Optional: Install libobjc2 if you need a modern runtime e.g. for blocks support. You need to configure and install GNUstep make a second time after installing libobjc2 if you decide on using it, in order for it to get picked up. Note that libobjc2 > 1.5.1 doesn't install itself into the GNUstep environment by default anymore, so you need to take care it gets installed into ~/standalone/: PREFIX=~/standalone/ make install

Build GNUstep base:

 PATH=$PATH:~/build/bin ./configure --with-config-file=./ --with-default-config=standalone.conf --with-include-dir=~/build/include/ --with-library-dir=~/build/lib/ --with-ffi-include=~/build/include/ --with-ffi-library=~/build/lib/
 make && make install


Build GNUstep gui:

 ./configure --with-tiff-include=~/build/include/ --with-tiff-library=~/build/lib/ --disable-jpeg
 make && make install

Build GNUstep back (you need to install development packages for X11 and libart - depending on cairo is probably a bad idea):

 ./configure
 make && make install


Success, now you have a standalone GNUstep environment in ~/standalone/

Next step is installing the Themes you want your application to use into ~/standalone/Themes/ since the default look will probably anger your users. The best choice for deployment on linux is probably the gnome-theme for nice system integration but this may create problems with library dependencies across distributions so i've settled on the Silver theme for now.

Place a file named GlobalDefaults.plist into ~/standalone/ to change the Theme, make GNUstep use horizontal menus like everyone else and change other options:


<?xml version="1.0" encoding="UTF-8"?>
<!DOCTYPE plist PUBLIC "-//GNUstep//DTD plist 0.9//EN" "http://www.gnustep.org/plist-0_9.xml">
<plist version="0.9">
  <dict>
	<key>GSTheme</key>
	<string>Silver</string>
	<key>NSMenuInterfaceStyle</key>
	<string>NSMacintoshInterfaceStyle</string>
	<key>NSUseRunningCopy</key>
	<string>YES</string>
	<key>GSSuppressAppIcon</key>
	<string>YES</string>
  </dict>
</plist>

Now just build your application (cd AppSource; make), move the standalone folder into your application bundle, place a launcher script next to your application bundle, compress the application bundle and the launcher script and place it somewhere for download.
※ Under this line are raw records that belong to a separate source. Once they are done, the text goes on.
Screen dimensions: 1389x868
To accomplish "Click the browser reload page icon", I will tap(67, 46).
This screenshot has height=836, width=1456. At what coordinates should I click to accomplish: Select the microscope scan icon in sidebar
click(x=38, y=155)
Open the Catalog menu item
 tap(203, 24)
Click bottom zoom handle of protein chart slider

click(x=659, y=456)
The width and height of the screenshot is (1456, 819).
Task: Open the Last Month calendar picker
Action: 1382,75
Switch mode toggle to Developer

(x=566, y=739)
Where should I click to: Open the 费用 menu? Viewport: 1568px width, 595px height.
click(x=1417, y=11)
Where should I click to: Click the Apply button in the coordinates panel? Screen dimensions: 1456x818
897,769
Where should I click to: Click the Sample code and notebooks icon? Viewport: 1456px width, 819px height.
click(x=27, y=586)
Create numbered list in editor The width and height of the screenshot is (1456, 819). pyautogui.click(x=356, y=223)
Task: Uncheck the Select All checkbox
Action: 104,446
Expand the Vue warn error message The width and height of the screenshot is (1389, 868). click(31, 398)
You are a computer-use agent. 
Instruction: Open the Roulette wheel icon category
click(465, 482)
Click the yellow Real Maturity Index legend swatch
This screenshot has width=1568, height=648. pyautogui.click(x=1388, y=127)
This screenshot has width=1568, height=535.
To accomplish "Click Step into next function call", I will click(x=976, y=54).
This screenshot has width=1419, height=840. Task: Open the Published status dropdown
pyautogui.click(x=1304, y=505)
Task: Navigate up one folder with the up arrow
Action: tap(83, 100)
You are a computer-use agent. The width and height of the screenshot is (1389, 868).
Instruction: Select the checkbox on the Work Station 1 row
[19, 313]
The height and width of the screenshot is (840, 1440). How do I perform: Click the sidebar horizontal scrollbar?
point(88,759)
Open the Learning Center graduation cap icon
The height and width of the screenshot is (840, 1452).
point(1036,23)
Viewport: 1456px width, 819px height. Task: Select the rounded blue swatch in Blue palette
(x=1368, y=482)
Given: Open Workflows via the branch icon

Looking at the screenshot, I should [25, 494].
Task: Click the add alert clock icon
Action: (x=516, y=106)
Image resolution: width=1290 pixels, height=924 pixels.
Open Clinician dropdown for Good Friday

Don't forget to test the result on a variety of distributions.

Sample application launcher script:

 export LD_LIBRARY_PATH=`pwd`/YourApplicationName.app/standalone:$LD_LIBRARY_PATH
 exec YourApplicationName.app/YourApplicationName


There is one more issue with deployment on linux: 64 / 32 bit compatibility. On Mac OS X and Windows you can just deploy a 32-bit package and it will run fine on 64-bit too. On 64-bit linux you can run 32-bin binaries too, but the 32-bit libraries are not installed by default and its only easily possible to install 32-bit libraries on Fedora but not on Debian/Ubuntu. Therefore your only options are either to:

• build a 32-bit package and link *everything* statically so it runs fine on 64-bit too where the libraries are missing.
• build gnustep and your app in a 32-bit and a 64-bit version and select the proper version in your launcher script (or host 2 different packages for download).